How do case reports and retrospective series influence clinical adoption of PRRT compared with randomized evidence?

1. Early signals: how case reports and series create clinical momentum

Case reports and small retrospective series are uniquely positioned to detect novel effects or adverse events and to document feasibility in complex therapies; by describing new or unusual treatments they alert clinicians and generate hypotheses for further study ^{[1] [5]}. These descriptive reports are relatively easy and quick to produce and therefore often drive early off‑label use or compassionate‑use programs by showing that patients can be treated and sometimes benefit in routine settings ^{[5] [6]}.

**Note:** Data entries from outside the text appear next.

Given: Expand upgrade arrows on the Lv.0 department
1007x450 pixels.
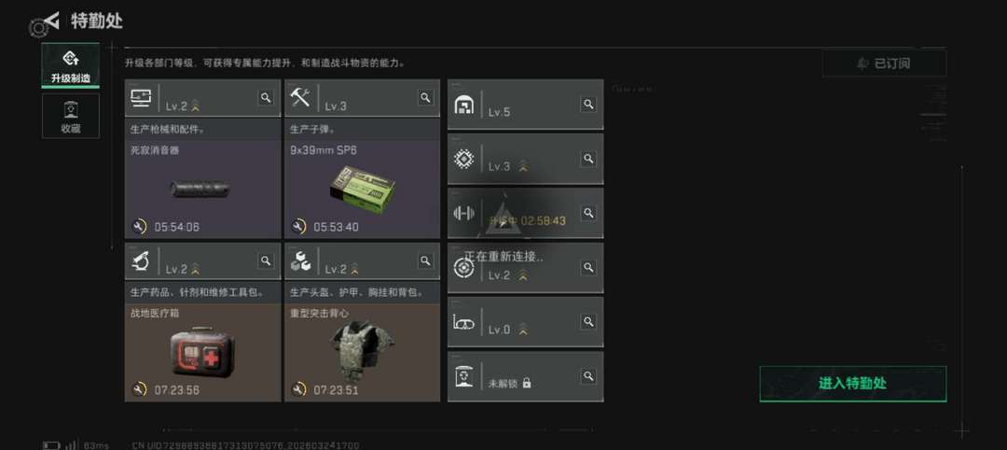Looking at the screenshot, I should coord(523,330).
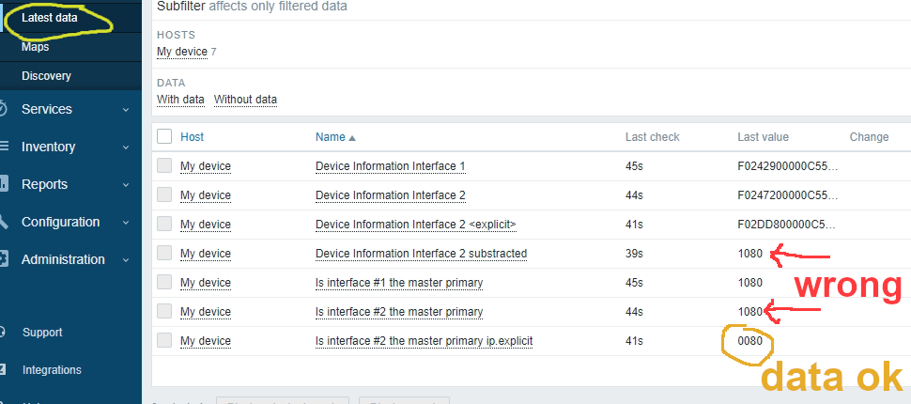The width and height of the screenshot is (911, 404).
Task: Open Device Information Interface 2 substracted item
Action: coord(421,253)
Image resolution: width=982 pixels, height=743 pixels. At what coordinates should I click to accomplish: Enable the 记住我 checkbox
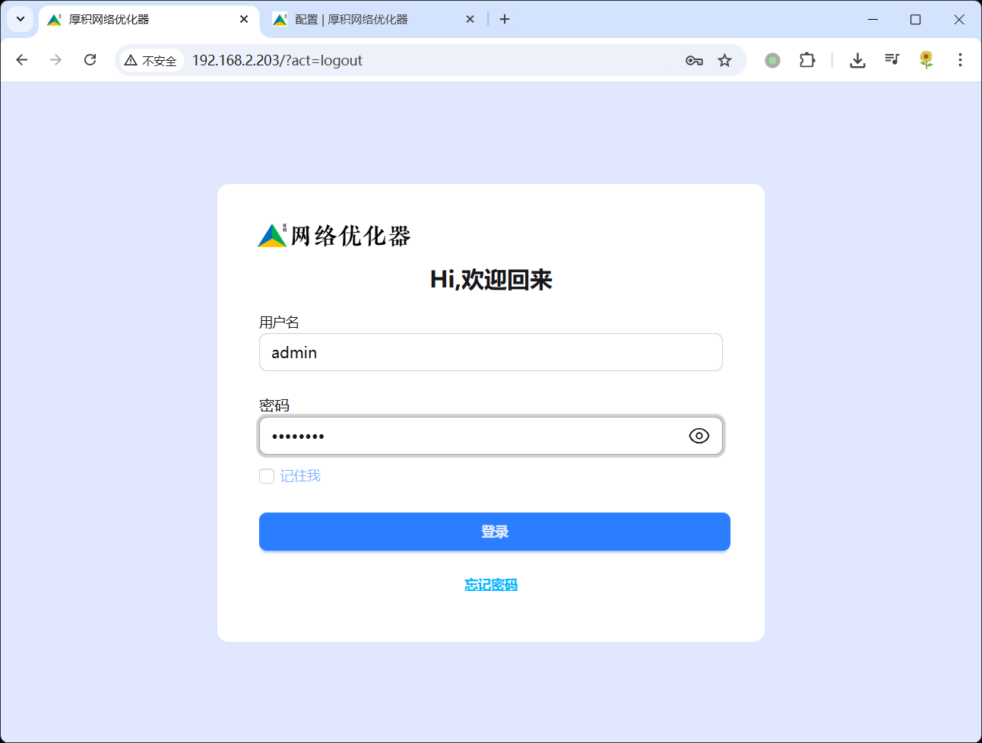[266, 475]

2. Real‑world credibility: retrospective series and external validity

Retrospective cohorts and registry analyses can include more diverse, comorbid and older patients than many RCTs, thereby demonstrating effectiveness in real‑world practice and longer follow‑up for safety signals—information clinicians value when deciding whether to adopt a specialized therapy ^{[7] [8]}. Advances in analytic methods such as propensity scoring have strengthened observational inferences, enabling these studies to estimate treatment effects where RCTs are lacking or impractical ^[9].

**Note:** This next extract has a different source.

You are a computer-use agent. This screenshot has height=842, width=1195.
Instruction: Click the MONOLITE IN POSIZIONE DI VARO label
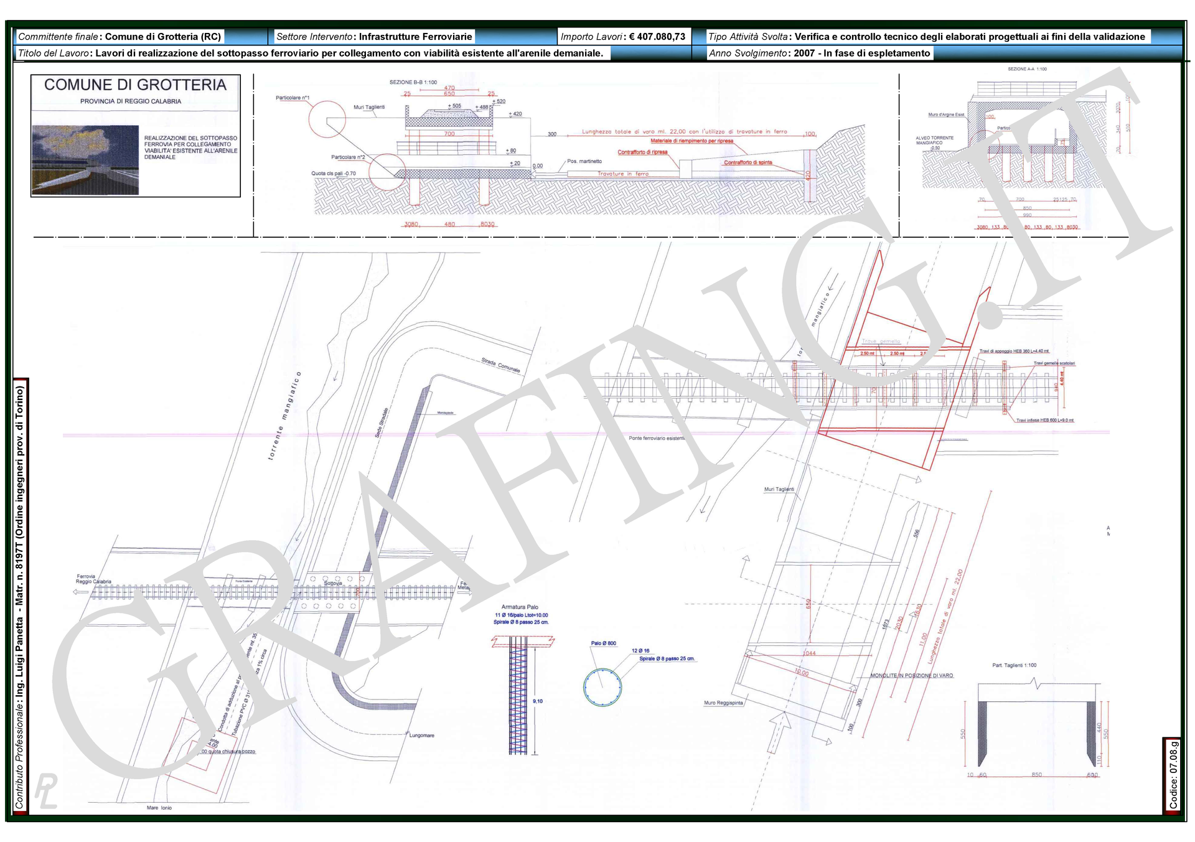coord(911,675)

3. Limits of descriptive evidence: bias, confounding and the risk of premature adoption

Despite their practical value, case reports and retrospective series are vulnerable to selection bias, confounding by indication and incomplete data capture, which can exaggerate benefits or underreport harms—weaknesses that limit causal inference and can mislead clinical practice if relied upon alone ^{[1] [10]}. The traditional evidence hierarchy places RCTs above case series for a reason: randomization minimizes confounding and strengthens claims of causality, which is essential before declaring a therapy superior or standard of care ^{[3] [4]}.

4. Complementary roles: when observational data and RCTs should coexist

High‑quality RCTs and well‑designed observational studies serve complementary purposes: RCTs answer the question "can this work under ideal conditions?", while observational research answers "does this work in routine practice, and for whom?"—a balance particularly important for complex treatments like PRRT where patient selection, dosing, and long‑term toxicity vary across centers ^{[9] [8]}. Systematic adoption pathways often begin with case reports → retrospective cohorts → prospective studies/RCTs, with each step refining indications and safety monitoring ^{[5] [2]}.

5. Practical and ethical reasons RCTs may lag and how that affects adoption

Practical barriers—rarity of disease subtypes, ethical concerns about withholding potentially effective therapy, and the logistical cost of trials—mean RCTs are sometimes delayed or infeasible, giving retrospective evidence outsized influence on practice in the interim ^{[5] [11]}. In such situations clinicians and regulators must weigh imperfect evidence from series and registries against patient need and biological plausibility, recognizing that observational signals require cautious interpretation ^{[10] [6]}.

6. A cautious prescription: how clinicians should integrate evidence when RCTs are absent

The prudent path is to treat case reports and retrospective series as hypothesis‑generating and operationally informative but not definitive: use them to identify candidate patients, inform consent about uncertain benefit, and design prospective studies or registries that can confirm effectiveness and safety; reserve broad, guideline‑level endorsement for settings where randomized or robust comparative data exist or where observational datasets reproduce consistent signals across diverse populations ^{[1] [8]}.

Note: none of the provided sources address PRRT specifically; the analysis therefore applies general principles about evidence synthesis and the interplay between case reports, retrospective series and randomized trials to therapies like PRRT rather than asserting PRRT‑specific trial outcomes.